Fontenay-le-Comte, ville de 15 000 habitants comme il en existe beaucoup en France. En présentant deux prises de vue à presque un siècle d’intervalle, on observe aisément les transformations urbaines. On voit sur ces images une dent creuse qui s’est bâtie, un canal devenu une rue. Certaines formes temporelles demeurent tel le marché tandis que d’autres, les femmes venant laver leur linge à la rivière par exemple, ont disparu. Ce constat permet de nous intéresser au temps partagé et à l’espace public existentiel comme ensemble de formes et d’images réflexives qui se répondent. Les temps urbains, ceux de l’appropriation d’une ville 24 h/24, trouvent comme support cet espace existentiel pour chacun d’entre nous.
La société en réseau
La fin du XXe siècle a vu l’avènement de l’ère de l’information qui a mis la société en réseau comme l’a très bien expliqué le sociologue Manuel CASTELLS. Cette modification notoire de la société s’est surtout caractérisée par une économie mondialisée extrêmement fluide et d’autre part par la constitution d’aires métropolitaines polycentriques en réponse à ces nouveaux processus d’accumulation flexible. Pour ce qui nous occupe aujourd’hui, cela veut dire un passage : l’espace était jusqu’alors le support matériel des pratiques sociales du temps partagé, or, la dé-standardisation de l’économie a projeté les relations sociales dans les flux des échanges et interactions entre des positions géographiques discontinues. De fait, le temps devient pluriel et la rencontre dans l’espace commun problématique.
Domination de l’espace des flux
Notre début de XXIe siècle voit la domination de l’espace des flux sur l’espace des lieux. Cela veut dire que dorénavant les lieux sont à considérer dans l’inclusion et l’exclusion à cette nouvelle spatialité. Notre idée est donc que dans tous les domaines de la vie sociale, et en urbanisme aussi, la question du temps domine dorénavant celle de l’espace.

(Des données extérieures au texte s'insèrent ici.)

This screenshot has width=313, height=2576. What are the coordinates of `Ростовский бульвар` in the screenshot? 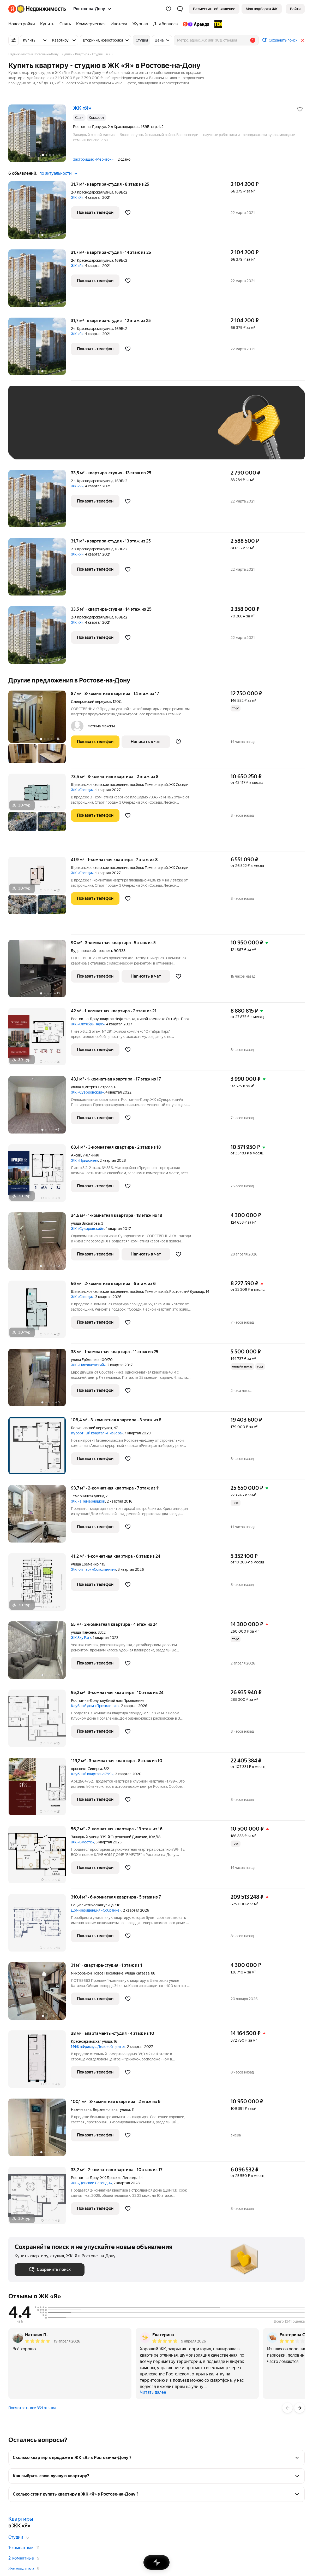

Prenons l’exemple de la rivière. Canalisée pour lutter contre la brutalité de ses crues, elle a perdu sa fonction de lavoir. Louons l’invention de la machine à laver comme évolution technique, mais remarquons aussi la disparition d’un lieu de rencontre, celui du lavoir, que rien n’a remplacé. Ce mouvement vers l’individualisation des comportements a commencé durant le XXe siècle et s’est accentué avec l’espace des flux. Ce qu’on se racontait au lavoir se dit peut-être maintenant sur Facebook. Cela pose en tout cas la question de la nature du lieu.
Perte de centralité 
On peut lire dans ces images la perte de la centralité. Pris dans les phénomènes d’inclusion et d’exclusion, la centralité traditionnelle, celle du centre-ville et de la ville-centre, s’est évanouie lors du passage à une économie postindustrielle. À côté des métropoles qui sont incluses de fait dans l’espace des flux, il faudrait aussi dresser l’histoire des recalés de la modernité tardive.
Si on observe l’évolution d’une rue en un siècle, on entrevoit le délaissement des inscriptions dans l’espace public qui marque l’abandon de la réflexibilité des images et donc de la valorisation de l’espace public.
Faillite de l’espace public comme support du temps partagé
Néanmoins, on peut dire que l’espace des flux s’exprime ici lisiblement. L’espace public n’y supporte plus autant les représentations sociales qui lui préfèrent dorénavant les médias et les réseaux immatériels pour exprimer les figures de la domination. À bien regarder ces images, fragments d’une plus grande série, on lit un certain délaissement de l’espace commun au profit d’un temps pluriel.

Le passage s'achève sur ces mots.